# Exercise materials:

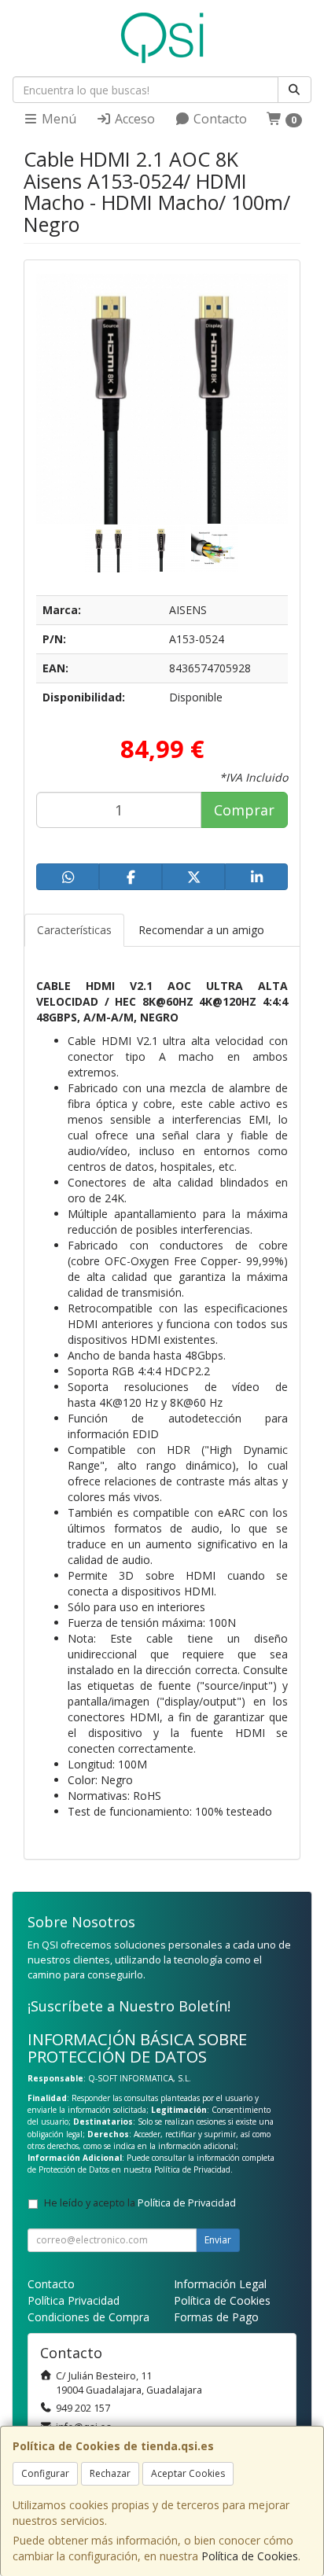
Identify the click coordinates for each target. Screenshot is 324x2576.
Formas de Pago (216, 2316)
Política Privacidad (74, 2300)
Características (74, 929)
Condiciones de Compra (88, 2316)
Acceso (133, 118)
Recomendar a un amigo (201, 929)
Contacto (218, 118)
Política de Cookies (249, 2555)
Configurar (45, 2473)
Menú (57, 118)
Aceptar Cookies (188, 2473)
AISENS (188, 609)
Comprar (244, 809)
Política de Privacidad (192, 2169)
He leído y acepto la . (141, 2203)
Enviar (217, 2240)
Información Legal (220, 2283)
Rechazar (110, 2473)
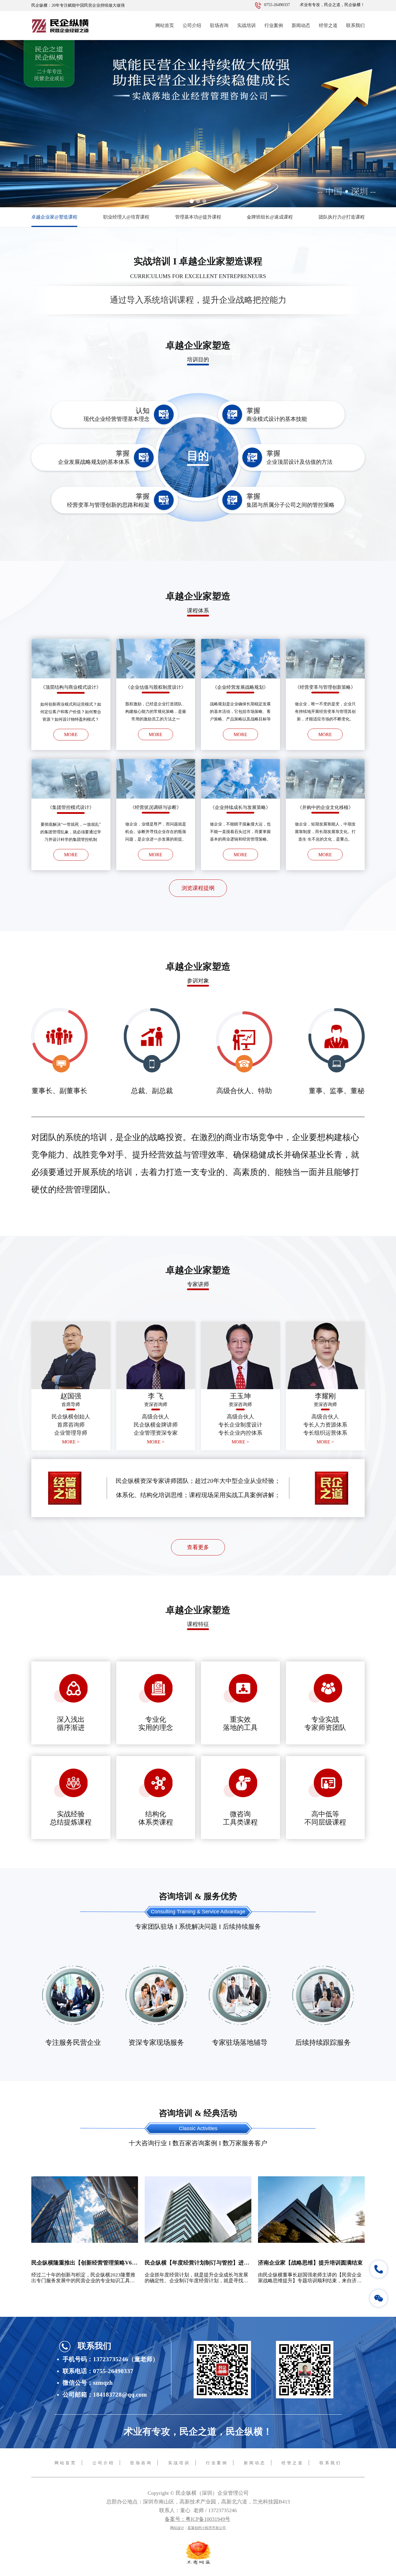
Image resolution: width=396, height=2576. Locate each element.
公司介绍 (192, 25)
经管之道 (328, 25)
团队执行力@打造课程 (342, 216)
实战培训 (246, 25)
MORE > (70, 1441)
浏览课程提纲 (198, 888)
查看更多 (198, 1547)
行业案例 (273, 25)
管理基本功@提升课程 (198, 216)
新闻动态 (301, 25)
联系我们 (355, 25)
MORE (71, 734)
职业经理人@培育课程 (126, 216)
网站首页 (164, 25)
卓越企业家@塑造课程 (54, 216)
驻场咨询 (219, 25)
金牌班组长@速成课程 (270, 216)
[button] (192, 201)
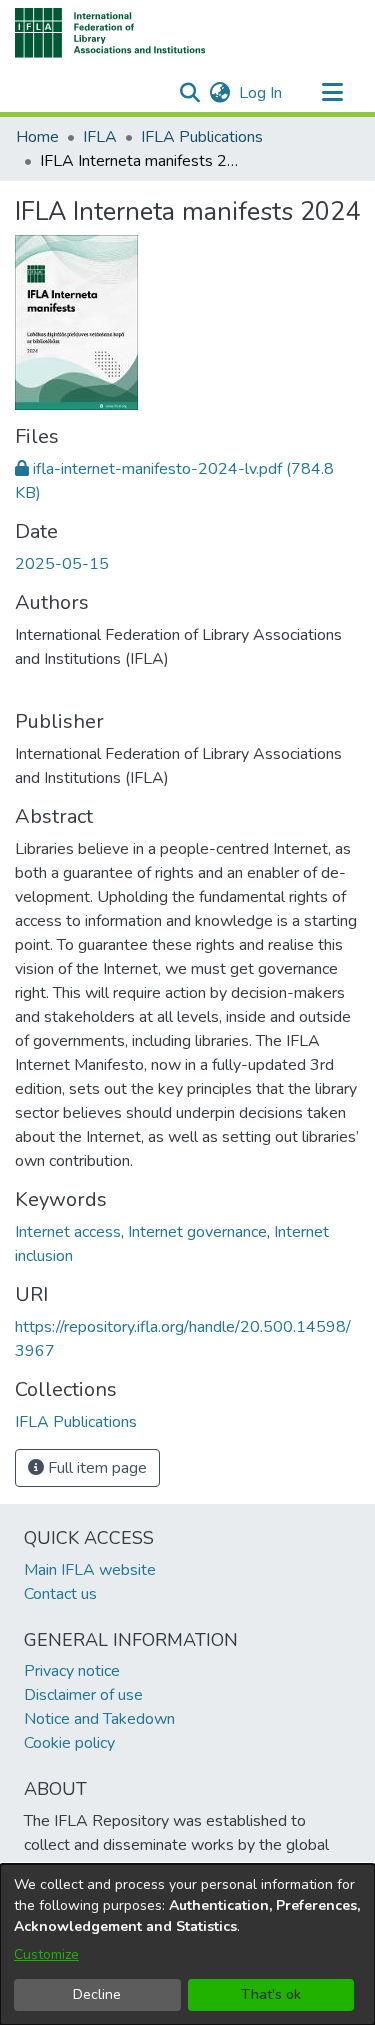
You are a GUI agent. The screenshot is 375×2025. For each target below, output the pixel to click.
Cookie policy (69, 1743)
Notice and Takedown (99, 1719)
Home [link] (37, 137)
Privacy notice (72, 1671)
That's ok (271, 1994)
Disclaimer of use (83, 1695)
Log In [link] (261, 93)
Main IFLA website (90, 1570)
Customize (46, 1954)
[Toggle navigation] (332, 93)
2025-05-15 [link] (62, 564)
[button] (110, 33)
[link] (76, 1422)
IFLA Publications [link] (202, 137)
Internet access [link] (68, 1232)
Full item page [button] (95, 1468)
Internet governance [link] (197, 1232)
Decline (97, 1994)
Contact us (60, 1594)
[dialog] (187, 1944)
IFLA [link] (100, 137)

# Task requirements:
Rescale the lines from the one containing "[link] (76, 1422)" through the end of the material, writing each line again with its request unchanged. Multiply every coordinate in the answers by 2.5 and round to whole numbers, with halves rounded up.

# Result of the task:
[link] (190, 3555)
IFLA Publications [link] (505, 343)
Internet access [link] (170, 3080)
Full item page [button] (238, 3670)
Internet governance [link] (493, 3080)
Decline (243, 4985)
Contact us (150, 3985)
[dialog] (468, 4860)
IFLA [link] (250, 343)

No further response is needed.